Start of Data records

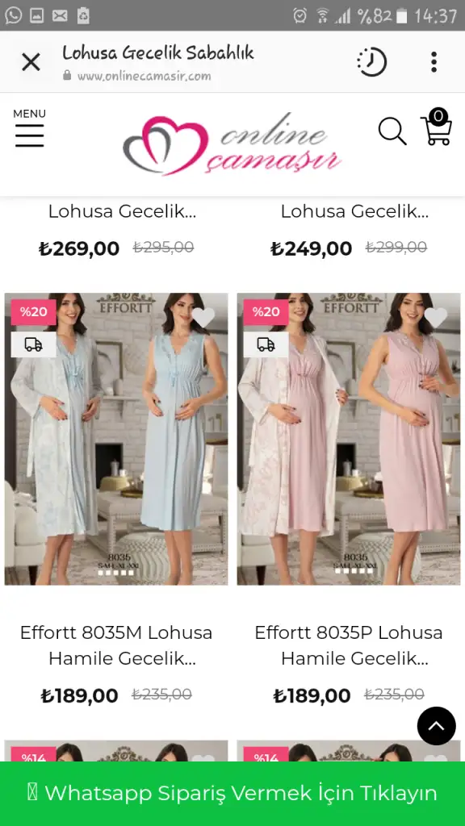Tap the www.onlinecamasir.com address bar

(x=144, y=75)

End of Data records
Start of Data records

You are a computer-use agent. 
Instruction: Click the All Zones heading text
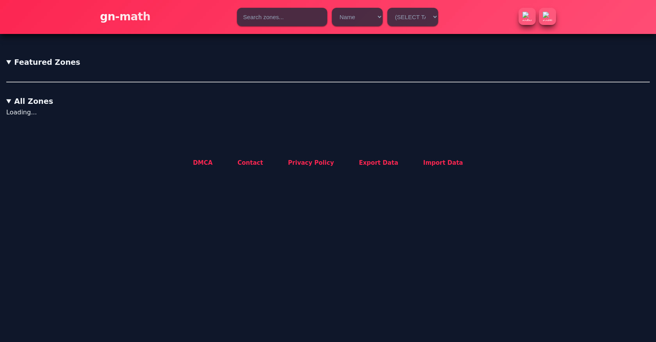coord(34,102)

End of Data records
Start of Data records

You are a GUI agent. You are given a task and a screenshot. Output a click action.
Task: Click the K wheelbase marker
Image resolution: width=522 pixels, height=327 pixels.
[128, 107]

End of Data records

Problem description: Look through the material and copy each line that has "agent".

Answer to the problem:
You are a computer-use agent. 
You are a GUI agent. You are given a task and a screenshot. Output a click action.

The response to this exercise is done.